February 7, 2013

For people with ASD, adulthood no easy transition

One of the critical, unmet needs for people with autism spectrum disorder (ASD) is support for the transition into adulthood.

One of the critical, unmet needs for people with autism spectrum disorder (ASD) is support for the transition into adulthood.

That conclusion, by Vanderbilt University researchers, is cited in the latest strategic plan for ASD research released by the Interagency Autism Coordinating Committee (IACC) of the U.S. Department of Health and Human Services.

Reporting last year in the journal Pediatrics, Vanderbilt’s Julie Lounds Taylor, Ph.D., and colleagues at Washington University in St. Louis and SRI International found that more than half of young people with ASD were unemployed and not attending college in the first two years after leaving high school.

Julie Lounds Taylor, Ph.D.

Rates of paid employment were significantly higher for young people with other intellectual and developmental disabilities.

“This suggests that young adults with ASD may require different types of support than youth with other intellectual and developmental disabilities,” said Taylor, assistant professor of Pediatrics and Special Education, and an investigator in the Vanderbilt Kennedy Center for Research on Human Development.

In another report conducted through the Vanderbilt Evidence-Based Practice Center, Taylor and colleagues found a dramatic lack of evidence-based research on the effectiveness of interventions to improve vocational outcomes for adolescents and young adults with ASD.

“The IACC report highlights the struggles faced by youth with ASD and their families during the transition to adulthood,” Taylor said. “Yet, we know strikingly little about the most effective ways to support these individuals.”

“With more youth with ASD leaving high school and entering the adult world, there is urgent public health and scientific need to understand the range of factors associated with a successful transition,” she said.

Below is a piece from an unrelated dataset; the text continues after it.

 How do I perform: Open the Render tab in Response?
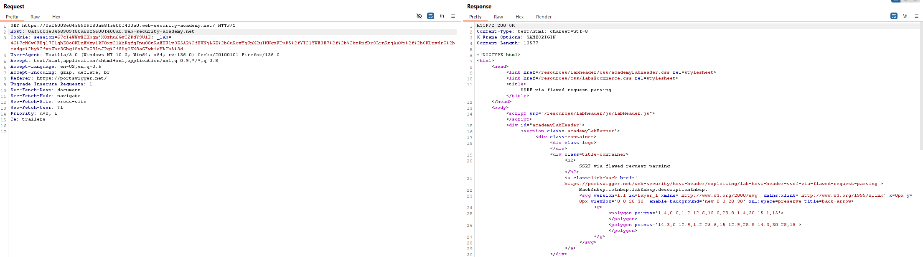click(x=544, y=17)
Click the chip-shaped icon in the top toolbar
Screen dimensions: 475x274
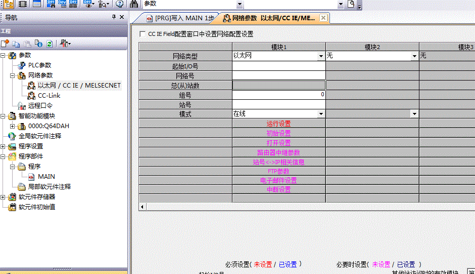click(x=22, y=4)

Taylor was one of several Vanderbilt Kennedy Center investigators whose work was cited in the federal report. Others included Suzanne Goldman, Ph.D., MSN, Beth Malow, M.D., MS, Melissa McPheeters, Ph.D., MPH, James Sutcliffe, Ph.D., Jeremy Veenstra-VanderWeele, M.D., Lily Wang, Ph.D., Zachary Warren, Ph.D., and Paul Yoder, Ph.D.

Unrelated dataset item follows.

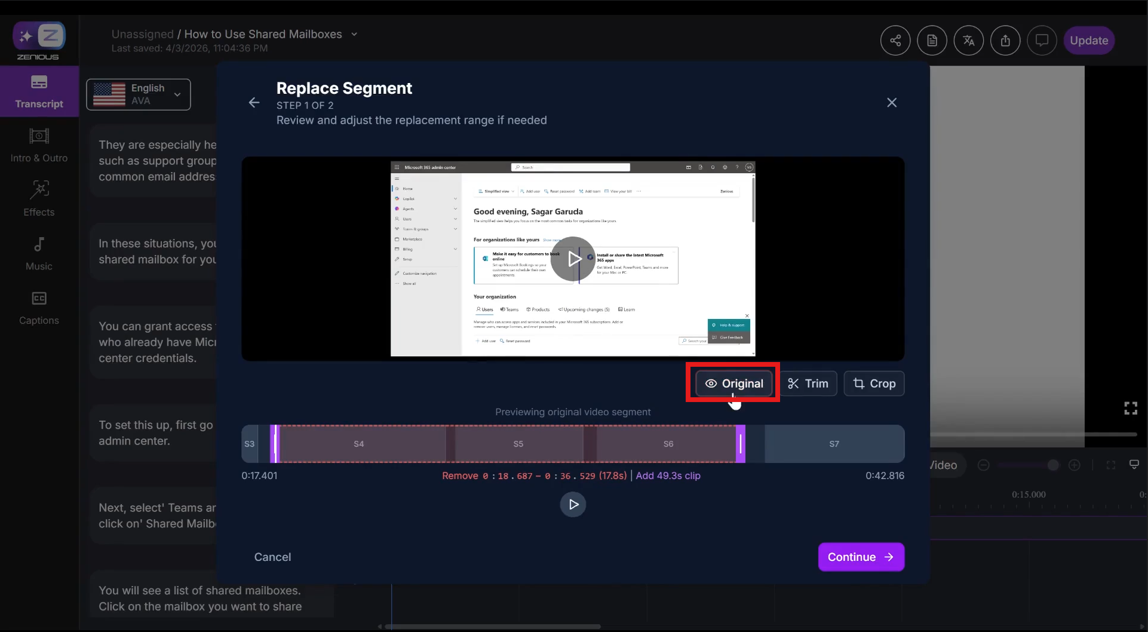Click the translate language icon
Viewport: 1148px width, 632px height.
point(968,41)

Malow, medical director of the Vanderbilt Sleep Disorders Center; Warren, director of the Treatment and Research Institute for Autism Spectrum Disorders (TRIAD); and Elisabeth Dykens, Ph.D., director of the Vanderbilt Kennedy Center, were part of the external strategic planning group for the federal report.

Dykens said the extensive citing of Vanderbilt research in the report reflects “Vanderbilt’s leadership role in helping our nation answer the urgent questions ‘What do we know?’ and ‘What do we need?’ across the lifespan for the growing number of individuals on the autism spectrum.”